Tapi kita juga sadar sepenuhnya. Persoalan hilangnya sendi ini merupakan urusan sistemik yang rumit. Semua berakar dari kurangya ilmu dien serta distorsi pemahaman terhadap Islam. Disamping merupakan bukti keberhasilan musuh-musuh Islam dalam merusak kejayaannya. Penyelesaiannya tentunya harus sistematik dan konstruktif. Harus diusahakan agar benar-benar sesuai dengan arahan al Qur’an, cerdas mengambil pelajaran dari sejarah Rasulullah dan lihai memadukannnya dengan konteks kekiniaan.
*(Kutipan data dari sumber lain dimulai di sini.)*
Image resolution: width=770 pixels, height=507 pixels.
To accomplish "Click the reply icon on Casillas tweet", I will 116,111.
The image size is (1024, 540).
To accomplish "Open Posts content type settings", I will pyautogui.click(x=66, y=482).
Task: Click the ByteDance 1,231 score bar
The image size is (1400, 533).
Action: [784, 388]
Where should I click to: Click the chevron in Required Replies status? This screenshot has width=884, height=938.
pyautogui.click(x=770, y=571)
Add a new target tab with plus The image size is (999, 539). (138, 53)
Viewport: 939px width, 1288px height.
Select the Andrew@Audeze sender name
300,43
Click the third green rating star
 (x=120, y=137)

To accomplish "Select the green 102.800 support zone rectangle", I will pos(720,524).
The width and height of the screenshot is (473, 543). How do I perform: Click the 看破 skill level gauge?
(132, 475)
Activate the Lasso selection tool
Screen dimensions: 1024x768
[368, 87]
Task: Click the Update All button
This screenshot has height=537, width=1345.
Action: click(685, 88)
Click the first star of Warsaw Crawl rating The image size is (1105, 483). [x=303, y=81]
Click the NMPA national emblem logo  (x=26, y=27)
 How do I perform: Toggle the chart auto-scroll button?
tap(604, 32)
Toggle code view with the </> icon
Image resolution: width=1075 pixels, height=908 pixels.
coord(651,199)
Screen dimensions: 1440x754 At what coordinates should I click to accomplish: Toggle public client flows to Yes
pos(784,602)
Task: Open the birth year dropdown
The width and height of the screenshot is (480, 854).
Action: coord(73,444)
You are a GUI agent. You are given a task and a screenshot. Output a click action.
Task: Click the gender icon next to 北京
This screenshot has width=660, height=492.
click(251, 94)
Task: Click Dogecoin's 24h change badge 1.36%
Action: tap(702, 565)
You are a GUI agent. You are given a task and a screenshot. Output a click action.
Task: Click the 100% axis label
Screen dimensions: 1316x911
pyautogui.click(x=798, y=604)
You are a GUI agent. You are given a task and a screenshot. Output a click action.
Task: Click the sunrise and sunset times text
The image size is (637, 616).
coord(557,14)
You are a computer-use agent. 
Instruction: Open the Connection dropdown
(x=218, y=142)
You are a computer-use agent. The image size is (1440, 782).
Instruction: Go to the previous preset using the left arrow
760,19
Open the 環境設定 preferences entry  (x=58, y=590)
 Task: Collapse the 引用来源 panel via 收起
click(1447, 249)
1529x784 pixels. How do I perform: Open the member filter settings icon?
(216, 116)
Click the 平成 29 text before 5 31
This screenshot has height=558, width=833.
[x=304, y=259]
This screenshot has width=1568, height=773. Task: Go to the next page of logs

Yang riil bisa dilakukan saat ini, minimal adalah usaha menyadarkan kembali umat Islam akan pentingnya sendi ini. Selanjutnya tetap berusaha melaksanakan syariat semaksimal mungkin, baik secara individu, keluarga atau komunal. Tentunya dengan mempertimbangkan segala kemungkinannya. Sebab jika ini juga tidak berusaha dilakukan, berarti kitalah yang akan dicap sebagai penyebab munculnya keburukan akhir zaman yang satu ini. Wallahu musta’an, semoga Allah menjaga keistiqamahan kita. (anwar)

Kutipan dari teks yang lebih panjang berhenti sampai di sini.